Records to process:
*** Block opens ***

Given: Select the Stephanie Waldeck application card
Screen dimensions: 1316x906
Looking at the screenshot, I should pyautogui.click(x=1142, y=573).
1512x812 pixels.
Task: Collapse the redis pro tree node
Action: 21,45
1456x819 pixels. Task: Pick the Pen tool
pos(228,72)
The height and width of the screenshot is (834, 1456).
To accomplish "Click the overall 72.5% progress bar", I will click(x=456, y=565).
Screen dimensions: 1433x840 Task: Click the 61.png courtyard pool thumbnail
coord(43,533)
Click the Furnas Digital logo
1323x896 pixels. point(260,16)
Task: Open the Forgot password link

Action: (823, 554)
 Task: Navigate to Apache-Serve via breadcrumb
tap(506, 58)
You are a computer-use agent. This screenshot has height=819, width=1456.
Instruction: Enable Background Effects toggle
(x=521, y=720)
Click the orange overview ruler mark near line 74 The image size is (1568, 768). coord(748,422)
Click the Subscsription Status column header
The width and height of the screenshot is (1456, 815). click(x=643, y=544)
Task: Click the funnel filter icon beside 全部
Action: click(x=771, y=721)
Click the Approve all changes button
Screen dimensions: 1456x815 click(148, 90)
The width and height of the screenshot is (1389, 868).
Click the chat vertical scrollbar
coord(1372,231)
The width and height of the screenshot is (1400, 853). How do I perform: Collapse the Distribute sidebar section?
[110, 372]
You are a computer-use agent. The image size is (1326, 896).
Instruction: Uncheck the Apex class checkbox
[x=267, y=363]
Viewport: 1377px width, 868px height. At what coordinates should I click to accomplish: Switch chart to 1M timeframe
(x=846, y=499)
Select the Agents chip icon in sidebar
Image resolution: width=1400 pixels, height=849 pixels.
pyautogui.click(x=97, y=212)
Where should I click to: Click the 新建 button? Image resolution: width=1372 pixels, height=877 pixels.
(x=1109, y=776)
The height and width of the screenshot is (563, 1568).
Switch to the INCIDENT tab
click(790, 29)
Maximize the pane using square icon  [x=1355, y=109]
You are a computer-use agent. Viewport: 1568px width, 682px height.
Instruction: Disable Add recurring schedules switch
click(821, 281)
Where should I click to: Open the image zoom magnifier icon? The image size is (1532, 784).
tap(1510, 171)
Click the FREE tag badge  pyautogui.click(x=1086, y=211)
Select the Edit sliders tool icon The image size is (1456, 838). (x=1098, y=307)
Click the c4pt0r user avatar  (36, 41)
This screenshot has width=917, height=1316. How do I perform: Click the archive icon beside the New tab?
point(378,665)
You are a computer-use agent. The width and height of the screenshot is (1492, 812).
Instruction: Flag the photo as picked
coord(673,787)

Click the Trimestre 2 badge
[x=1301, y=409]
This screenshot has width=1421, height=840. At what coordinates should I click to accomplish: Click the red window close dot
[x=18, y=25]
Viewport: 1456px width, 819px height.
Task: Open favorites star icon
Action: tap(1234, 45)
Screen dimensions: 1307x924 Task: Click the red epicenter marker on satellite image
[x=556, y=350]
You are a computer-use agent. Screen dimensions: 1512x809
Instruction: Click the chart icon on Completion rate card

*** Block closes ***

What is being asked: Each entry should be duplicated exactly as it was given.

Solution for this task:
Given: Select the Stephanie Waldeck application card
Screen dimensions: 1316x906
Looking at the screenshot, I should pyautogui.click(x=1142, y=573).
1512x812 pixels.
Task: Collapse the redis pro tree node
Action: 21,45
1456x819 pixels. Task: Pick the Pen tool
pos(228,72)
The height and width of the screenshot is (834, 1456).
To accomplish "Click the overall 72.5% progress bar", I will click(x=456, y=565).
Screen dimensions: 1433x840 Task: Click the 61.png courtyard pool thumbnail
coord(43,533)
Click the Furnas Digital logo
1323x896 pixels. point(260,16)
Task: Open the Forgot password link

Action: (823, 554)
 Task: Navigate to Apache-Serve via breadcrumb
tap(506, 58)
You are a computer-use agent. This screenshot has height=819, width=1456.
Instruction: Enable Background Effects toggle
(x=521, y=720)
Click the orange overview ruler mark near line 74 The image size is (1568, 768). coord(748,422)
Click the Subscsription Status column header
The width and height of the screenshot is (1456, 815). click(x=643, y=544)
Task: Click the funnel filter icon beside 全部
Action: click(x=771, y=721)
Click the Approve all changes button
Screen dimensions: 1456x815 click(148, 90)
The width and height of the screenshot is (1389, 868).
Click the chat vertical scrollbar
coord(1372,231)
The width and height of the screenshot is (1400, 853). How do I perform: Collapse the Distribute sidebar section?
[110, 372]
You are a computer-use agent. The image size is (1326, 896).
Instruction: Uncheck the Apex class checkbox
[x=267, y=363]
Viewport: 1377px width, 868px height. At what coordinates should I click to accomplish: Switch chart to 1M timeframe
(x=846, y=499)
Select the Agents chip icon in sidebar
Image resolution: width=1400 pixels, height=849 pixels.
pyautogui.click(x=97, y=212)
Where should I click to: Click the 新建 button? Image resolution: width=1372 pixels, height=877 pixels.
(x=1109, y=776)
The height and width of the screenshot is (563, 1568).
Switch to the INCIDENT tab
click(790, 29)
Maximize the pane using square icon  [x=1355, y=109]
You are a computer-use agent. Viewport: 1568px width, 682px height.
Instruction: Disable Add recurring schedules switch
click(821, 281)
Where should I click to: Open the image zoom magnifier icon? The image size is (1532, 784).
tap(1510, 171)
Click the FREE tag badge  pyautogui.click(x=1086, y=211)
Select the Edit sliders tool icon The image size is (1456, 838). (x=1098, y=307)
Click the c4pt0r user avatar  (36, 41)
This screenshot has width=917, height=1316. How do I perform: Click the archive icon beside the New tab?
point(378,665)
You are a computer-use agent. The width and height of the screenshot is (1492, 812).
Instruction: Flag the photo as picked
coord(673,787)

Click the Trimestre 2 badge
[x=1301, y=409]
This screenshot has width=1421, height=840. At what coordinates should I click to accomplish: Click the red window close dot
[x=18, y=25]
Viewport: 1456px width, 819px height.
Task: Open favorites star icon
Action: tap(1234, 45)
Screen dimensions: 1307x924 Task: Click the red epicenter marker on satellite image
[x=556, y=350]
You are a computer-use agent. Screen dimensions: 1512x809
Instruction: Click the chart icon on Completion rate card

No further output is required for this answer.